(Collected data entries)
══════════════════════════════
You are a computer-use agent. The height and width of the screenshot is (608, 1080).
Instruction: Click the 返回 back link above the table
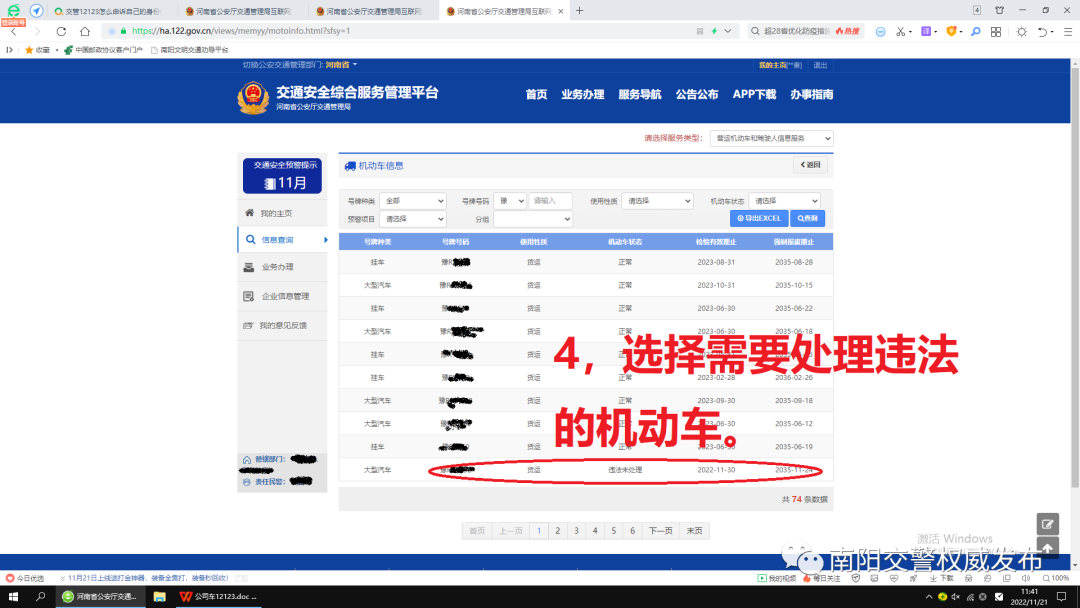(810, 165)
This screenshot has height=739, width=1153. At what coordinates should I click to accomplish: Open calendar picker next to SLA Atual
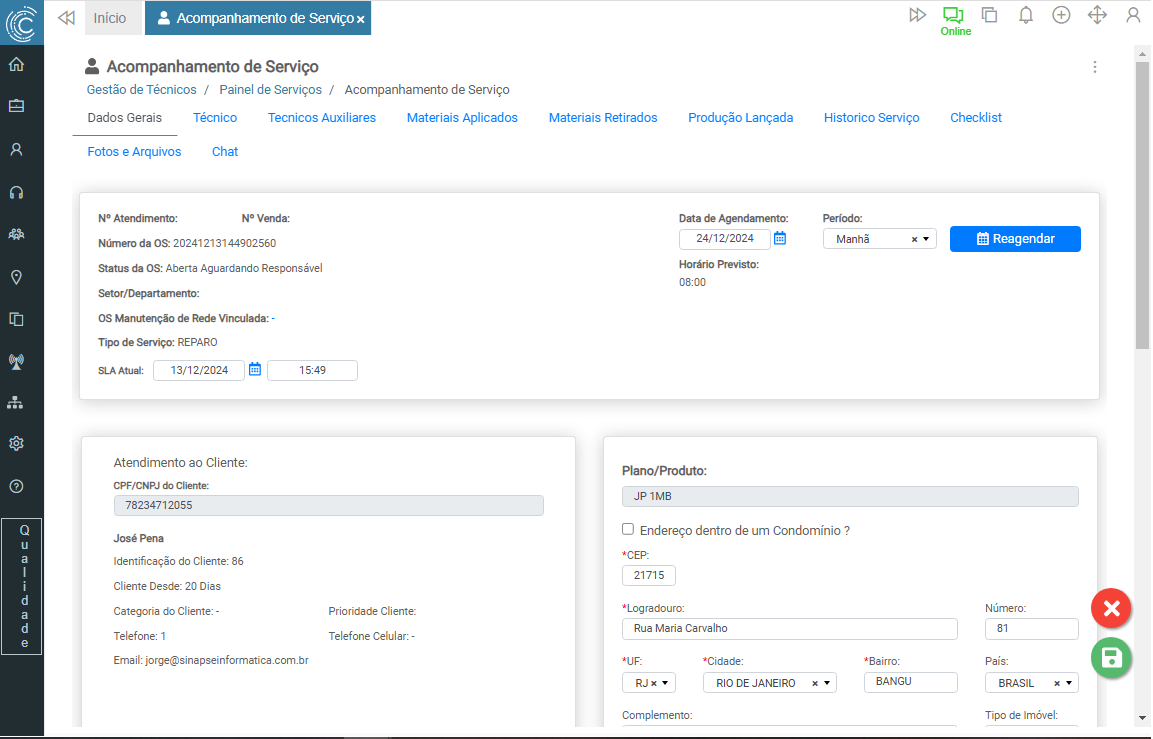(x=255, y=370)
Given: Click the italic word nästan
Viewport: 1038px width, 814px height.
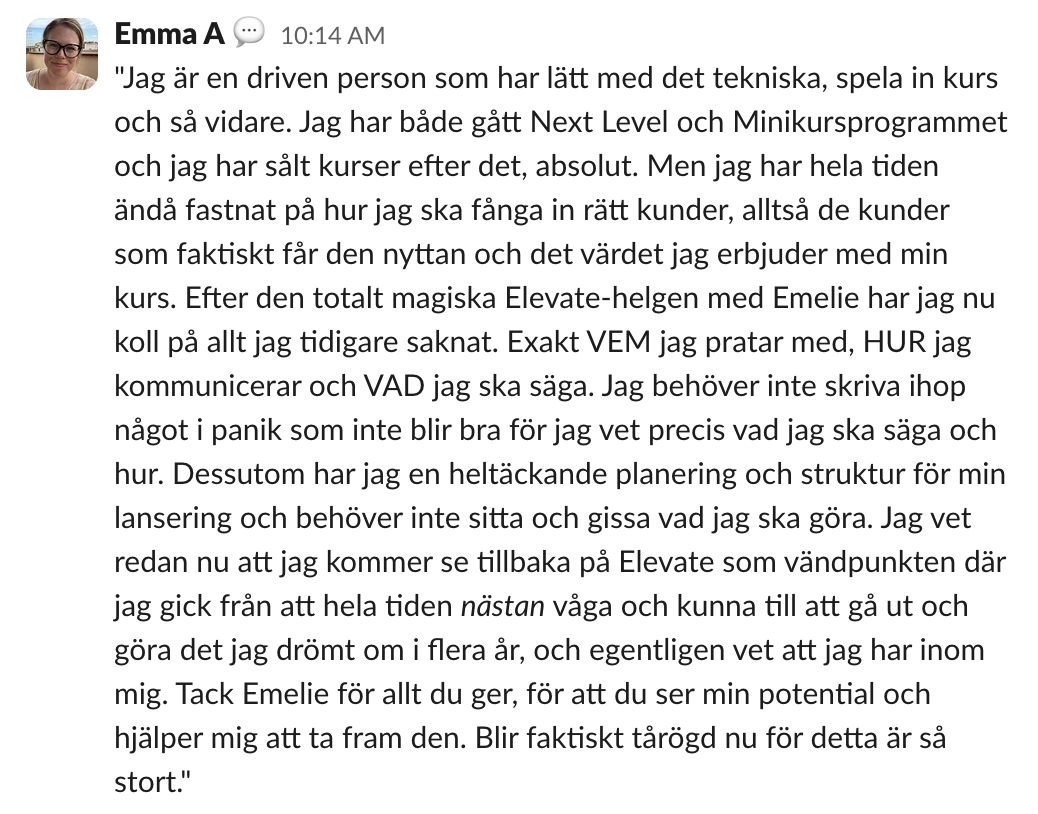Looking at the screenshot, I should [502, 606].
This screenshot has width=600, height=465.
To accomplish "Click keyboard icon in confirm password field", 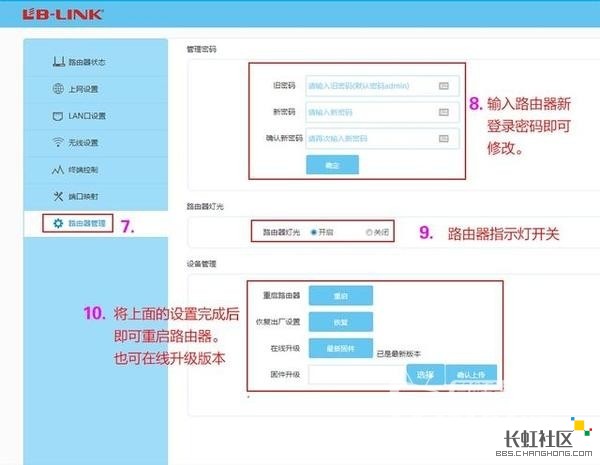I will click(x=443, y=138).
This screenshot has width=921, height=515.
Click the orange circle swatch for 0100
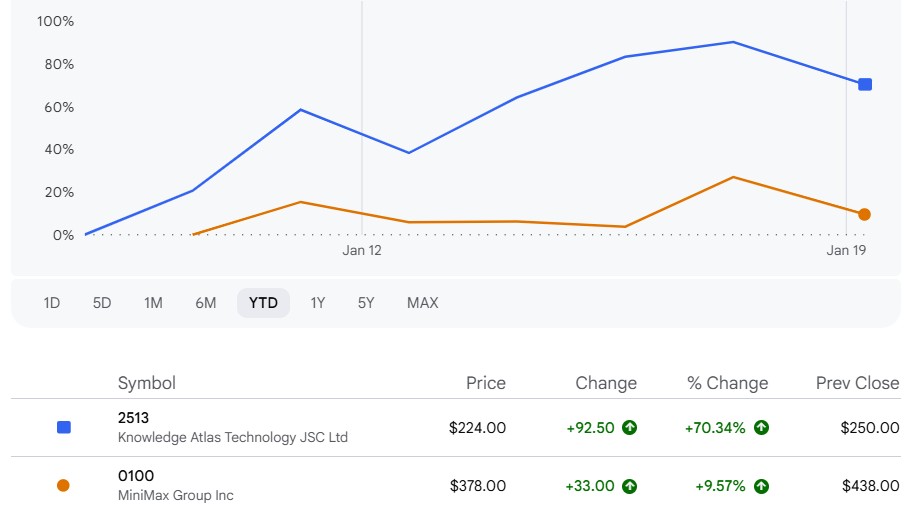click(x=64, y=486)
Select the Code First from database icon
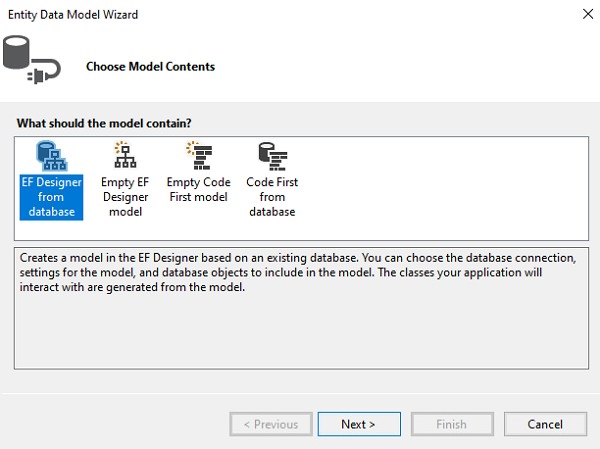This screenshot has height=449, width=600. (x=272, y=156)
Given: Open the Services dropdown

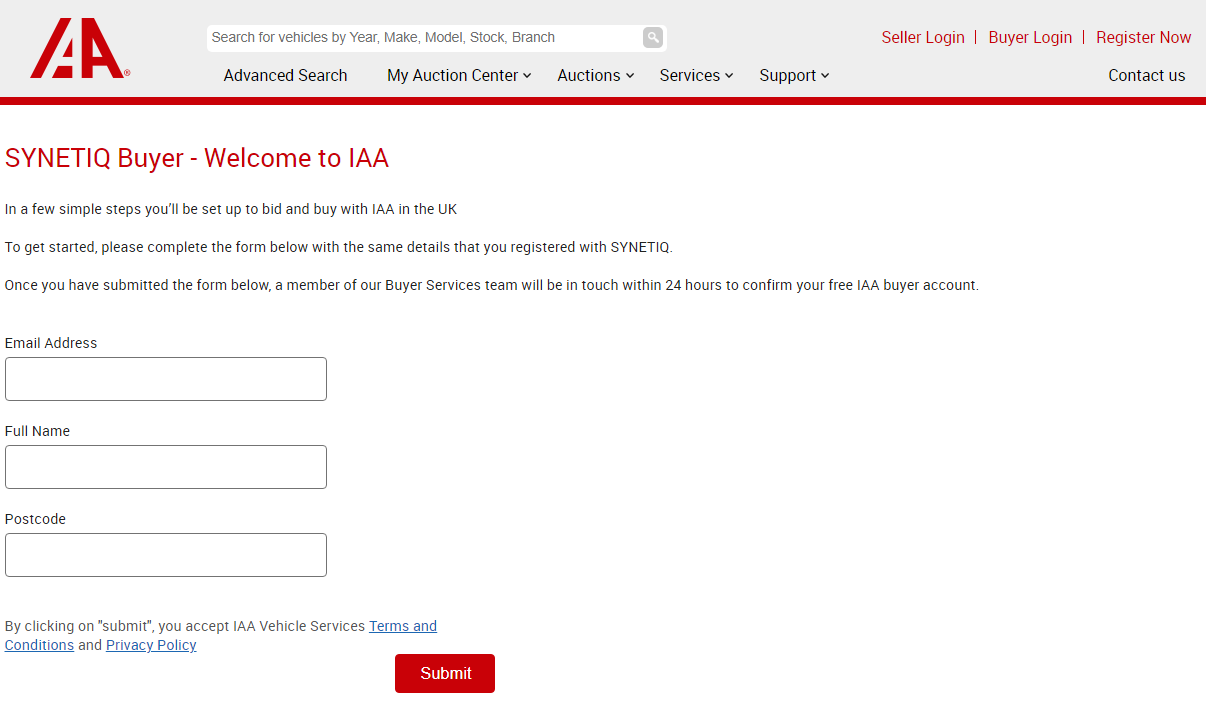Looking at the screenshot, I should pyautogui.click(x=691, y=75).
══════════════════════════════
**What you should do**
Up to and including the line that contains "This screenshot has width=600, height=465.", print the records above exactly from their first line, without any pictures.

**Task answer**
You are a computer-use agent. The height and width of the screenshot is (608, 1080).
Instruction: Click the 返回 back link above the table
(810, 165)
This screenshot has height=739, width=1153. At what coordinates should I click to accomplish: Open calendar picker next to SLA Atual
(x=255, y=370)
Given: Click the italic word nästan
Viewport: 1038px width, 814px height.
Looking at the screenshot, I should [502, 606].
This screenshot has width=600, height=465.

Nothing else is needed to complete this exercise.